Last week, Consumer Financial Protection Bureau (CFPB) Director Rohit Chopra testified before the Senate Banking and House Financial Services Committees in separate oversight hearings. The discussions spanned a variety of topics, including the scope of the CFPB’s rulemaking and regulatory authorities, as well as the emergence of large technology companies in the consumer finance space.

In the Senate hearing, Democratic members voiced concerns about the heightened risk of foreclosures and evictions following the expiration of federal assistance. Chairman Sherrod Brown (D-OH) inquired about the potential risks posed by inaccurate consumer reporting in the tenant screening process. The Director stated that the agency plans to conduct oversight of illicit mortgage servicing practices, such as housing discrimination, to prevent further loss in homeownership. Fellow Democratic member, Senator Mark Warner (D-VA) asked for clarification on the timeline for the Qualified Mortgage (QM) rule with the Director responding that although the rule has already been implemented, the compliance date was extended to October 2022.

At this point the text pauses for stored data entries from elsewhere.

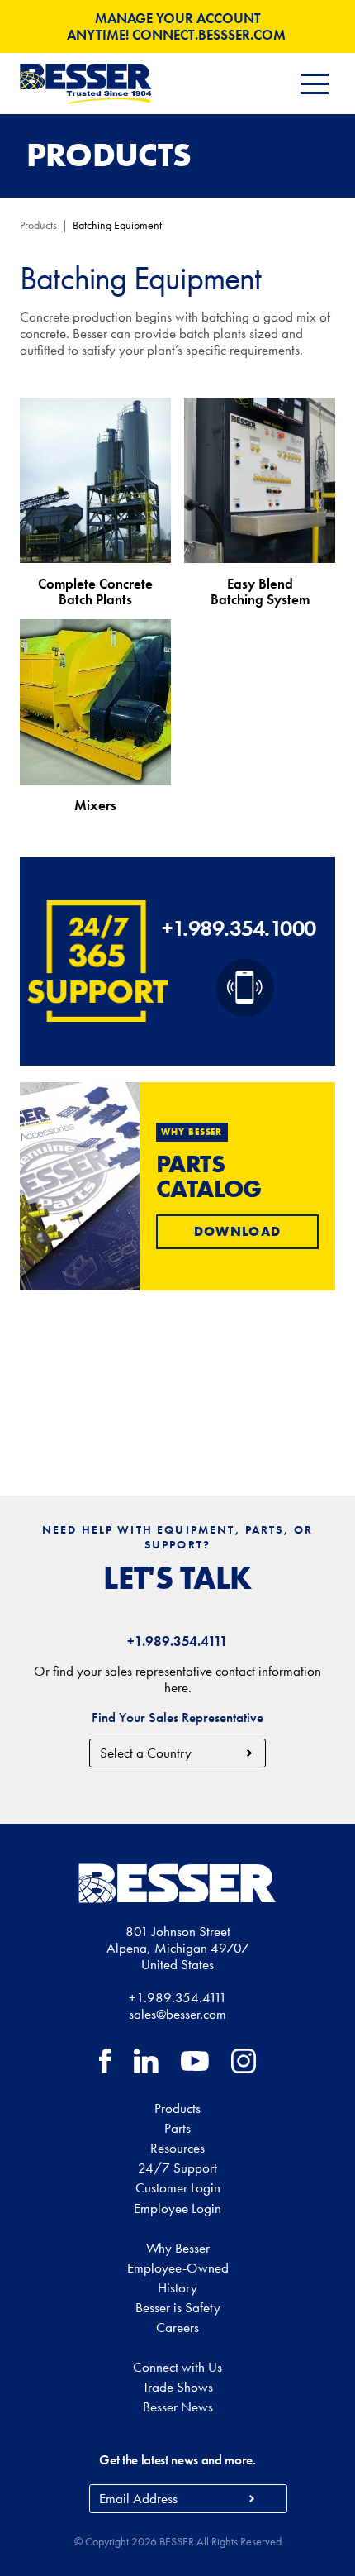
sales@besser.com (177, 2014)
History (177, 2287)
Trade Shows (178, 2386)
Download (237, 1231)
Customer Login (177, 2187)
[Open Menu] (314, 84)
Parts (177, 2128)
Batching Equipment (117, 224)
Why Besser (178, 2248)
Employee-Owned (178, 2267)
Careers (177, 2327)
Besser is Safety (177, 2307)
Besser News (178, 2406)
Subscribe (251, 2498)
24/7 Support (177, 2167)
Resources (177, 2148)
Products (38, 224)
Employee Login (177, 2208)
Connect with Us (177, 2367)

On the Republican side, several Senators inquired about the agency’s Dodd-Frank Section 1071 (1071) small business lending reporting rulemaking. Sen. Bill Hagerty (R-TN) and Sen. Jerry Moran (R-KS) expressed concern that the 1071 rulemaking would impose burdens on small businesses with Director Chopra responding that the Bureau currently has an open comment period which small businesses may use to provide feedback. Sen. Thom Tillis (R-NC) requested the agency prioritize the prevention of racial profiling that may arise from the 1071 rule.

Director Chopra additionally outlined many of his priorities for the agency before House members in the lower chamber’s oversight hearing, specifically discussing the need to impose enforcement actions against financial institutions that are repeat offenders of violations and focus more on enforcement for larger market participants. The Director discussed leniency for companies that self-report violations and with regards to enforcement, stating that regulatory guidelines and rules set through enforcement should be “easy to follow and easy to enforce.”

In addition to cryptocurrency, which was discussed at length in both hearings, the House hearing touched on the agency’s Dodd-Frank Section 1033 rulemaking concerning consumer’ right to access information about their financial accounts. Director Chopra expressed a desire to promote competition, but also ensure that banks and nonbanks face similar regulatory rules and standards.